We’re looking for a Senior DevOps Engineer to join our Cloud & Delivery Automation team. In this role, you will design, implement, and manage critical infrastructure and deployment pipelines that power Arc XP’s cloud platform. You’ll work at the intersection of development and operations, with a strong focus on enabling development velocity, operational excellence, and infrastructure reliability.
You’ll collaborate closely with software engineers, architects, and product teams to ensure systems are scalable, secure, and resilient.
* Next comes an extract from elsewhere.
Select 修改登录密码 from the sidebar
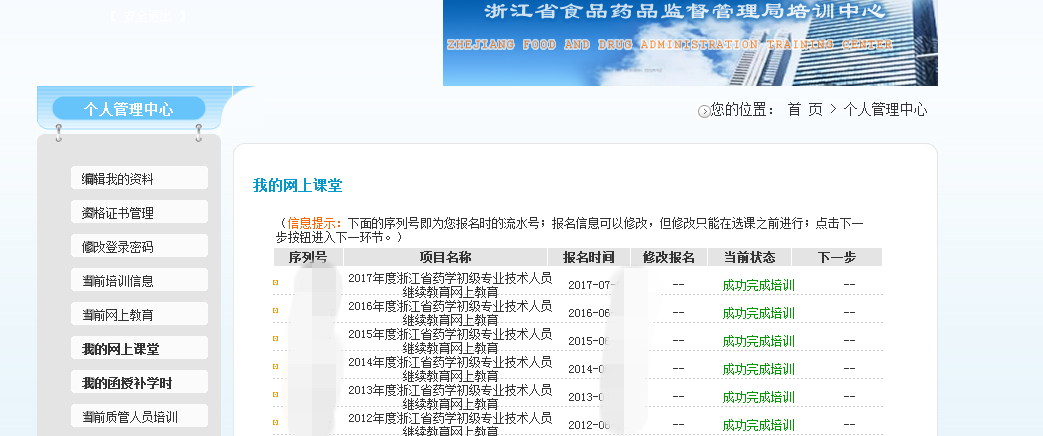This screenshot has height=436, width=1043. pyautogui.click(x=139, y=247)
From infrastructure as code to observability, CI/CD to incident response—you’ll help define how our platform runs at scale.
This is a high-impact role where your decisions will directly shape how services are deployed, maintained, and monitored across our global customer base.
Motivation
You are passionate about automation, continuous improvement, and reducing manual toil through infrastructure as code and intelligent observability
You thrive on solving complex problems related to scale, resilience, and platform performance
You proactively identify bottlenecks in deployment pipelines or infrastructure and take initiative to address them
You value knowledge sharing and mentoring others, helping to grow a DevOps mindset across your team and the wider org
Responsibilities
Architect and maintain highly available, secure, and scalable infrastructure using AWS services like ECS, Lambda, Step Functions, IAM, DynamoDB, and CloudFormation
Design and improve CI/CD pipelines for application and infrastructure deployments using tools like GitHub Actions, or AWS CodePipeline
Enhance monitoring, alerting, and observability using systems such as Datadog, AWS CloudWatch, or Grafana to proactively detect and resolve issues
Implement and manage infrastructure as code (IaC) to enable reproducible, auditable, and scalable cloud environments
Optimize and support containerized services using Docker and Amazon ECS, including environment configuration and orchestration
Drive zero-downtime deployments, rollback strategies, and automation of health checks and release validations
Collaborate with development teams on build tooling, service deployment flows, and performance tuning
Integrate with identity management solutions including SSO, MFA, OAuth, and SAML, particularly with tools like Okta
Contribute to our incident response processes, including participation in on-call rotation and root cause analysis for production issues
Participate in agile ceremonies (planning, refinement, retrospectives) and foster cross-functional collaboration in a distributed team
Qualifications
Minimum Qualifications
BA/BS in Computer Science, Engineering, or equivalent practical experience
3+ years of experience in a DevOps, Site Reliability, or Cloud Engineering role with a strong understanding of production infrastructure
Proficiency with AWS services including Lambda, ECS, IAM, Step Functions, CloudFormation, and DynamoDB
Experience with CI/CD pipelines and release management, particularly around automated testing, builds, and deployments
Proficient in at least one server-side language (e.g., Python, Node.js, Go, or Java) for scripting and tool development
Working knowledge of Docker and container lifecycle management in production
Familiarity with web proxies (e.g., NGINX) and API gateways (e.g., AWS API Gateway)
Experience with observability tools (e.g., Datadog, CloudWatch, Grafana) to ensure system health and performance
Understanding of identity protocols and security practices, including SAML, OAuth, MFA, and Okta integration
Familiarity with agile development workflows and working in distributed, remote-first teams
Preferred Qualifications
Experience building and managing serverless or event-driven applications using AWS Lambda, Step Functions, SNS, or SQS
Proficiency with Infrastructure as Code (IaC) tools such as CloudFormation, or CDK
Familiarity with advanced deployment strategies (e.g., blue/green, canary, rolling updates) for high-availability systems
Hands-on experience with end-to-end or integration testing frameworks and integrating them into CI/CD workflows
Exposure to frontend build and deployment pipelines, especially for React-based applications
Experience working with third-party APIs, including authentication flows and monitoring external service health
Knowledge of CDNs like CloudFront or Akamai and strategies for caching and content delivery
Participation in on-call rotations, with a strong focus on incident response and root cause analysis to continuously improve our systems
Familiarity with DevSecOps practices, such as IAM permissions hygiene, secret management, and automated security scanning
Arc XP’s mission is best served by a diverse, multi-generational workforce with varied life experiences and perspectives. All cultures and backgrounds are welcomed.